Copy out all of the entries exactly as they appear.

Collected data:
____________________

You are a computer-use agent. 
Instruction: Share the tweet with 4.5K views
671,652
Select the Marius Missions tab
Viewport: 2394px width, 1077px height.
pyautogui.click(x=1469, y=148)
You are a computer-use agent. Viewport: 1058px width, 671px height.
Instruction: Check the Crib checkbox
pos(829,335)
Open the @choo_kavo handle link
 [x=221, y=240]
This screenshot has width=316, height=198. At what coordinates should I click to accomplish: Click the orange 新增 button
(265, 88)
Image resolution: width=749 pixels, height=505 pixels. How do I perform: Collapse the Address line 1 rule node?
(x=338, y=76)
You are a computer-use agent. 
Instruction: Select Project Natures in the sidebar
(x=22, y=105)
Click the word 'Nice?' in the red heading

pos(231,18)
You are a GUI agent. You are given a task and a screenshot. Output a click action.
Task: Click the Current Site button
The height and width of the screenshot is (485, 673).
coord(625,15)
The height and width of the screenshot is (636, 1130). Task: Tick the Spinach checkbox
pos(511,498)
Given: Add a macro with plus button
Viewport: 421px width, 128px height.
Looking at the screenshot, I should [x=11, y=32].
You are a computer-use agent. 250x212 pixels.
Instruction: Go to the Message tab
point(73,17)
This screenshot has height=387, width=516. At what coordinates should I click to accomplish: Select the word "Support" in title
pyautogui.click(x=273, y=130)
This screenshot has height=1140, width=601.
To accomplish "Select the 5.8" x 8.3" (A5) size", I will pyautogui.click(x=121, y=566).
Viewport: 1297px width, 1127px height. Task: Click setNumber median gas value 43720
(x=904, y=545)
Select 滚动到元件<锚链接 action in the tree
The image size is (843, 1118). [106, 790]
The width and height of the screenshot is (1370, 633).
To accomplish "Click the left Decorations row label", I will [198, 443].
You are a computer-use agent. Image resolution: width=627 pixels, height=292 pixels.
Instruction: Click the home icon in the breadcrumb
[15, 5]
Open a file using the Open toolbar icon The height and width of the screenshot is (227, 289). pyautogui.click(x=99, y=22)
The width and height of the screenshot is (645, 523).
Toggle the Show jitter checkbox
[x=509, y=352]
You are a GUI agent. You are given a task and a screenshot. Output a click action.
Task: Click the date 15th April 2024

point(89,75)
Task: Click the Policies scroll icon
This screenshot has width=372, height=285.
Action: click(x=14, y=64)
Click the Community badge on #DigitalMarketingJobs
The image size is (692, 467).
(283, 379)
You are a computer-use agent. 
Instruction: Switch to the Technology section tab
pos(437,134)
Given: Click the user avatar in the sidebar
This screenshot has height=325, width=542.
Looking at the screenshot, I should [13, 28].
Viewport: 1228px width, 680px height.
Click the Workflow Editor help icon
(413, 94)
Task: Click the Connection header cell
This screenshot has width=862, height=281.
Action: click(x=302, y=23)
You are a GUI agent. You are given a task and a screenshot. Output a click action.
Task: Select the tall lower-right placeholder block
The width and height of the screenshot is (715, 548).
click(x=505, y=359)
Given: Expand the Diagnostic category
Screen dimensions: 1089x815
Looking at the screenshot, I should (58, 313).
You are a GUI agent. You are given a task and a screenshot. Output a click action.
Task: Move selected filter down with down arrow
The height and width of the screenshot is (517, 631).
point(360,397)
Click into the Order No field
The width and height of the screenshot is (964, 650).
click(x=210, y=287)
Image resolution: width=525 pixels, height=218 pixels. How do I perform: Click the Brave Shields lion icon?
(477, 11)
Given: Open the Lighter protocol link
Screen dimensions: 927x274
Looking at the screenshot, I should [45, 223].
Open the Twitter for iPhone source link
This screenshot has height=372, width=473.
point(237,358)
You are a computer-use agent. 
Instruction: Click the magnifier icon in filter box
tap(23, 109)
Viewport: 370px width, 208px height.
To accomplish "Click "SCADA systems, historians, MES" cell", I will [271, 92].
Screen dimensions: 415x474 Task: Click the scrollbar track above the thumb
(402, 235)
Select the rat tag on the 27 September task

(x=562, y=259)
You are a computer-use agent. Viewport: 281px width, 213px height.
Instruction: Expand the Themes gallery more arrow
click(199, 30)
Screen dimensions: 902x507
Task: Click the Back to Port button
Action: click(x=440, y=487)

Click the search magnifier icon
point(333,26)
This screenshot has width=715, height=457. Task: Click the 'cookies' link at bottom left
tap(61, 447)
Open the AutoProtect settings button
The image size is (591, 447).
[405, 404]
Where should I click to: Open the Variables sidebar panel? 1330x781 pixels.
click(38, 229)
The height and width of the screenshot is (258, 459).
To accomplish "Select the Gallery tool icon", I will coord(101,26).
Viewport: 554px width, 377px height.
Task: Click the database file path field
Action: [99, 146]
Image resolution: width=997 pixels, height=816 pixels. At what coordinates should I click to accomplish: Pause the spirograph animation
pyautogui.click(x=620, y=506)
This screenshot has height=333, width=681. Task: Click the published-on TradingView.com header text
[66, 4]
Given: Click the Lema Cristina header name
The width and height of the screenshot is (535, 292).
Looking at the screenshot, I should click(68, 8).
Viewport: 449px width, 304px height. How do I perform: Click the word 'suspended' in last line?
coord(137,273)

____________________

» **Solution below**:
You are a computer-use agent. 
Instruction: Share the tweet with 4.5K views
671,652
Select the Marius Missions tab
Viewport: 2394px width, 1077px height.
pyautogui.click(x=1469, y=148)
You are a computer-use agent. Viewport: 1058px width, 671px height.
Instruction: Check the Crib checkbox
pos(829,335)
Open the @choo_kavo handle link
 [x=221, y=240]
This screenshot has width=316, height=198. At what coordinates should I click to accomplish: Click the orange 新增 button
(265, 88)
Image resolution: width=749 pixels, height=505 pixels. How do I perform: Collapse the Address line 1 rule node?
(x=338, y=76)
You are a computer-use agent. 
Instruction: Select Project Natures in the sidebar
(x=22, y=105)
Click the word 'Nice?' in the red heading

pos(231,18)
You are a GUI agent. You are given a task and a screenshot. Output a click action.
Task: Click the Current Site button
The height and width of the screenshot is (485, 673).
coord(625,15)
The height and width of the screenshot is (636, 1130). Task: Tick the Spinach checkbox
pos(511,498)
Given: Add a macro with plus button
Viewport: 421px width, 128px height.
Looking at the screenshot, I should [x=11, y=32].
You are a computer-use agent. 250x212 pixels.
Instruction: Go to the Message tab
point(73,17)
This screenshot has height=387, width=516. At what coordinates should I click to accomplish: Select the word "Support" in title
pyautogui.click(x=273, y=130)
This screenshot has height=1140, width=601.
To accomplish "Select the 5.8" x 8.3" (A5) size", I will pyautogui.click(x=121, y=566).
Viewport: 1297px width, 1127px height. Task: Click setNumber median gas value 43720
(x=904, y=545)
Select 滚动到元件<锚链接 action in the tree
The image size is (843, 1118). [106, 790]
The width and height of the screenshot is (1370, 633).
To accomplish "Click the left Decorations row label", I will [198, 443].
You are a computer-use agent. Image resolution: width=627 pixels, height=292 pixels.
Instruction: Click the home icon in the breadcrumb
[15, 5]
Open a file using the Open toolbar icon The height and width of the screenshot is (227, 289). pyautogui.click(x=99, y=22)
The width and height of the screenshot is (645, 523).
Toggle the Show jitter checkbox
[x=509, y=352]
You are a GUI agent. You are given a task and a screenshot. Output a click action.
Task: Click the date 15th April 2024

point(89,75)
Task: Click the Policies scroll icon
This screenshot has width=372, height=285.
Action: click(x=14, y=64)
Click the Community badge on #DigitalMarketingJobs
The image size is (692, 467).
(283, 379)
You are a computer-use agent. 
Instruction: Switch to the Technology section tab
pos(437,134)
Given: Click the user avatar in the sidebar
This screenshot has height=325, width=542.
Looking at the screenshot, I should [13, 28].
Viewport: 1228px width, 680px height.
Click the Workflow Editor help icon
(413, 94)
Task: Click the Connection header cell
This screenshot has width=862, height=281.
Action: click(x=302, y=23)
You are a GUI agent. You are given a task and a screenshot. Output a click action.
Task: Select the tall lower-right placeholder block
The width and height of the screenshot is (715, 548).
click(x=505, y=359)
Given: Expand the Diagnostic category
Screen dimensions: 1089x815
Looking at the screenshot, I should (58, 313).
You are a GUI agent. You are given a task and a screenshot. Output a click action.
Task: Move selected filter down with down arrow
The height and width of the screenshot is (517, 631).
point(360,397)
Click into the Order No field
The width and height of the screenshot is (964, 650).
click(x=210, y=287)
Image resolution: width=525 pixels, height=218 pixels. How do I perform: Click the Brave Shields lion icon?
(477, 11)
Given: Open the Lighter protocol link
Screen dimensions: 927x274
Looking at the screenshot, I should [45, 223].
Open the Twitter for iPhone source link
This screenshot has height=372, width=473.
point(237,358)
You are a computer-use agent. 
Instruction: Click the magnifier icon in filter box
tap(23, 109)
Viewport: 370px width, 208px height.
To accomplish "Click "SCADA systems, historians, MES" cell", I will [271, 92].
Screen dimensions: 415x474 Task: Click the scrollbar track above the thumb
(402, 235)
Select the rat tag on the 27 September task

(x=562, y=259)
You are a computer-use agent. Viewport: 281px width, 213px height.
Instruction: Expand the Themes gallery more arrow
click(199, 30)
Screen dimensions: 902x507
Task: Click the Back to Port button
Action: click(x=440, y=487)

Click the search magnifier icon
point(333,26)
This screenshot has width=715, height=457. Task: Click the 'cookies' link at bottom left
tap(61, 447)
Open the AutoProtect settings button
The image size is (591, 447).
[405, 404]
Where should I click to: Open the Variables sidebar panel? 1330x781 pixels.
click(38, 229)
The height and width of the screenshot is (258, 459).
To accomplish "Select the Gallery tool icon", I will coord(101,26).
Viewport: 554px width, 377px height.
Task: Click the database file path field
Action: [99, 146]
Image resolution: width=997 pixels, height=816 pixels. At what coordinates should I click to accomplish: Pause the spirograph animation
pyautogui.click(x=620, y=506)
This screenshot has height=333, width=681. Task: Click the published-on TradingView.com header text
[66, 4]
Given: Click the Lema Cristina header name
The width and height of the screenshot is (535, 292).
Looking at the screenshot, I should click(68, 8).
Viewport: 449px width, 304px height. How do I perform: Click the word 'suspended' in last line?
coord(137,273)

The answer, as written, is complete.